The records:

▽

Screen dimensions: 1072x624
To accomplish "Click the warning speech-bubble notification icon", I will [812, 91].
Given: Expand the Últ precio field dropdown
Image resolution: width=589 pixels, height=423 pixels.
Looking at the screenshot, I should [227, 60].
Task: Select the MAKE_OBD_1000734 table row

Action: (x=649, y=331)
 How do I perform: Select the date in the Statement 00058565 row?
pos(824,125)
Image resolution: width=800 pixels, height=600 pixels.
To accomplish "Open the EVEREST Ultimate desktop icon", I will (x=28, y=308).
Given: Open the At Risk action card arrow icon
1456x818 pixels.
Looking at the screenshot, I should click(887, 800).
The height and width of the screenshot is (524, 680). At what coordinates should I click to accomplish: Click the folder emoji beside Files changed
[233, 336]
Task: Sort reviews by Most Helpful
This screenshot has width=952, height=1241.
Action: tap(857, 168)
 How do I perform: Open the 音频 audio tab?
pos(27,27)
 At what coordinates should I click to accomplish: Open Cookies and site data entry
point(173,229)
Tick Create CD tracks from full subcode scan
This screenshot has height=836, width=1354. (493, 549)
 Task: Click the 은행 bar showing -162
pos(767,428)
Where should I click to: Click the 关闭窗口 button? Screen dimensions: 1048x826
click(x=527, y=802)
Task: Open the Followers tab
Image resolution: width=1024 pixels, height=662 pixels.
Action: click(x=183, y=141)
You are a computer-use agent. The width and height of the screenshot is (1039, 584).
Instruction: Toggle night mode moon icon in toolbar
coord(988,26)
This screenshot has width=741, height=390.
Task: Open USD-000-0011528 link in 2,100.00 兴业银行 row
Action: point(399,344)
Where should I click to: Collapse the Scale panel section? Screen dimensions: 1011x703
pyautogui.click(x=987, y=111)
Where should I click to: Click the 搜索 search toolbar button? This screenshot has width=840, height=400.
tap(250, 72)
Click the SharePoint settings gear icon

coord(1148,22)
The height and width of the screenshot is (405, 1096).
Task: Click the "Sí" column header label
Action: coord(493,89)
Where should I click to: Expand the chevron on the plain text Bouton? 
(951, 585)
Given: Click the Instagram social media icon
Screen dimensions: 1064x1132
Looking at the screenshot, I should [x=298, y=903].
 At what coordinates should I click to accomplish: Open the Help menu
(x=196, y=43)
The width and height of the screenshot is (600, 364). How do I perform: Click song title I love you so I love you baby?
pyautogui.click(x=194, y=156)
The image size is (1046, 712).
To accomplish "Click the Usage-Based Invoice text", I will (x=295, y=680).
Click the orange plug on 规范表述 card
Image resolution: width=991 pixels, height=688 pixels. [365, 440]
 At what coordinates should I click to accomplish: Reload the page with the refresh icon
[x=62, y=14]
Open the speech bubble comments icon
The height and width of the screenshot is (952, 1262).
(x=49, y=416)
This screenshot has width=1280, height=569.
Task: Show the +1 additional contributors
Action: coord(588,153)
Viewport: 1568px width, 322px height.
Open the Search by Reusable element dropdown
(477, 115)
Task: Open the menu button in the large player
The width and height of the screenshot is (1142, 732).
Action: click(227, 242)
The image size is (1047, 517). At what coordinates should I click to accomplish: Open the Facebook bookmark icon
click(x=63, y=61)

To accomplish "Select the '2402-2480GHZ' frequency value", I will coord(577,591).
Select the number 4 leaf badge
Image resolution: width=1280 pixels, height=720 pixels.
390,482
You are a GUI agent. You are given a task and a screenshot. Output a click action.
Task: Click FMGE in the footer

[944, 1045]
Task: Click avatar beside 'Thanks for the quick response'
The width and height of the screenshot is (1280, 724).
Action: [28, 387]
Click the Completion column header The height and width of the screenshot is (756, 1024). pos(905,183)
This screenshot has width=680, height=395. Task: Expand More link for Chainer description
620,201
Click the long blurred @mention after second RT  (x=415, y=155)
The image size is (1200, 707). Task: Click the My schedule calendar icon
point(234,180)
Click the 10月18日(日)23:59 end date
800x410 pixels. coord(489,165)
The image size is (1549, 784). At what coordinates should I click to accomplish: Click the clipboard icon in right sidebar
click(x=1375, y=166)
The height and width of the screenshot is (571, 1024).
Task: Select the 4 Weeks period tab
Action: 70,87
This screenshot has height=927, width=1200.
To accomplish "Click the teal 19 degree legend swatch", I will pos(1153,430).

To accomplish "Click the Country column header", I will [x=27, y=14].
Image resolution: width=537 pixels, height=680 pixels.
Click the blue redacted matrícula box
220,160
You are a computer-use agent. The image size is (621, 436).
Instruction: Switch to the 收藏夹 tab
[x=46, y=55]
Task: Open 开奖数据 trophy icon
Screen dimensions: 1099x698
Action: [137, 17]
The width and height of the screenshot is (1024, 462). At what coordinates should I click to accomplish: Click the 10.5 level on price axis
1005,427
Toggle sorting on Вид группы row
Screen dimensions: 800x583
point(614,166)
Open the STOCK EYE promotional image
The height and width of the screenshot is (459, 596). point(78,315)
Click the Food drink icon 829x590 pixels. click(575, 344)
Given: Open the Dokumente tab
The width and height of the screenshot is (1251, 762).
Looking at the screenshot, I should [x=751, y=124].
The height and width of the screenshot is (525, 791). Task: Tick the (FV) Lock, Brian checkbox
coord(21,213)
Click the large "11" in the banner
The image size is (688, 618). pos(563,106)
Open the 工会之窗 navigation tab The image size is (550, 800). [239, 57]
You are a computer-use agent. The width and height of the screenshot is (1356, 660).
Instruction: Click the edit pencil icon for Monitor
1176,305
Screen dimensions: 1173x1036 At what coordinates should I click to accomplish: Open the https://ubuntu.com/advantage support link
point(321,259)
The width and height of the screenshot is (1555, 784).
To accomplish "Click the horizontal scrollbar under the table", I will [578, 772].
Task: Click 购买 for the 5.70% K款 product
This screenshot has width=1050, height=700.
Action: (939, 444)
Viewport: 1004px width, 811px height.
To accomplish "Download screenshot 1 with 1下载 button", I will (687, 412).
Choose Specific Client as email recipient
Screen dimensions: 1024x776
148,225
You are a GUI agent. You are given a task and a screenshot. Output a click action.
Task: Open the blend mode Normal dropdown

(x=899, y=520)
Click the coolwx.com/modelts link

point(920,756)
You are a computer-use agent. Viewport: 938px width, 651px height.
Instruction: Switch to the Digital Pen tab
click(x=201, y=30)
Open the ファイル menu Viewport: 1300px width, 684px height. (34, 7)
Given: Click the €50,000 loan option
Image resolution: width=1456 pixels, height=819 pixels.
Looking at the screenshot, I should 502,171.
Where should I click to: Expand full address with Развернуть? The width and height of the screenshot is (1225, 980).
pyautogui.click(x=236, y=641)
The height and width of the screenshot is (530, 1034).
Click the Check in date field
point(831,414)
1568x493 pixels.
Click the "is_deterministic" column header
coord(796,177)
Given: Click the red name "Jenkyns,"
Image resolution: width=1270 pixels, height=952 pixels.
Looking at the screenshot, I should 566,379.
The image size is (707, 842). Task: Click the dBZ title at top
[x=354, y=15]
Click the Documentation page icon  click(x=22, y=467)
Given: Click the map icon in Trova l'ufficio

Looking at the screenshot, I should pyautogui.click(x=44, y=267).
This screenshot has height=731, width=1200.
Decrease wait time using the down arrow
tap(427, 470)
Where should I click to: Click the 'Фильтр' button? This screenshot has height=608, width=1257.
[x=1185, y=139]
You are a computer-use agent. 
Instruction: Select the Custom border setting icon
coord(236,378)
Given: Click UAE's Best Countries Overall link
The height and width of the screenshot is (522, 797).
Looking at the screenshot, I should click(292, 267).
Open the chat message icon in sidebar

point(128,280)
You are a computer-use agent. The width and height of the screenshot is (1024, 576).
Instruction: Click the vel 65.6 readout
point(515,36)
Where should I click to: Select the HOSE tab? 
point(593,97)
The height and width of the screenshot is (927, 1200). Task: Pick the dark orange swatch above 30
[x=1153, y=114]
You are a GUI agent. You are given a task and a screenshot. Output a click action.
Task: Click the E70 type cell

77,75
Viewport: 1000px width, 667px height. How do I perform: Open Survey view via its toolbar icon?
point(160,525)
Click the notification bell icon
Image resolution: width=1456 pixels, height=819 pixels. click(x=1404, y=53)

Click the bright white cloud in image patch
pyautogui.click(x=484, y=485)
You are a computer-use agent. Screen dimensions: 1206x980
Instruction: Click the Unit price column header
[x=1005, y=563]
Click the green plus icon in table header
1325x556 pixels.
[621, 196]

△

Exercise instructions:
Some lines contain the word "computer". Pull each one out of the listing.

Solution for this problem:
You are a computer-use agent. The width and height of the screenshot is (1039, 584).
You are a computer-use agent. The image size is (621, 436).
You are a computer-use agent. The width and height of the screenshot is (1356, 660).
You are a computer-use agent. Viewport: 938px width, 651px height.
You are a computer-use agent. 
You are a computer-use agent. The width and height of the screenshot is (1024, 576).
You are a computer-use agent. Screen dimensions: 1206x980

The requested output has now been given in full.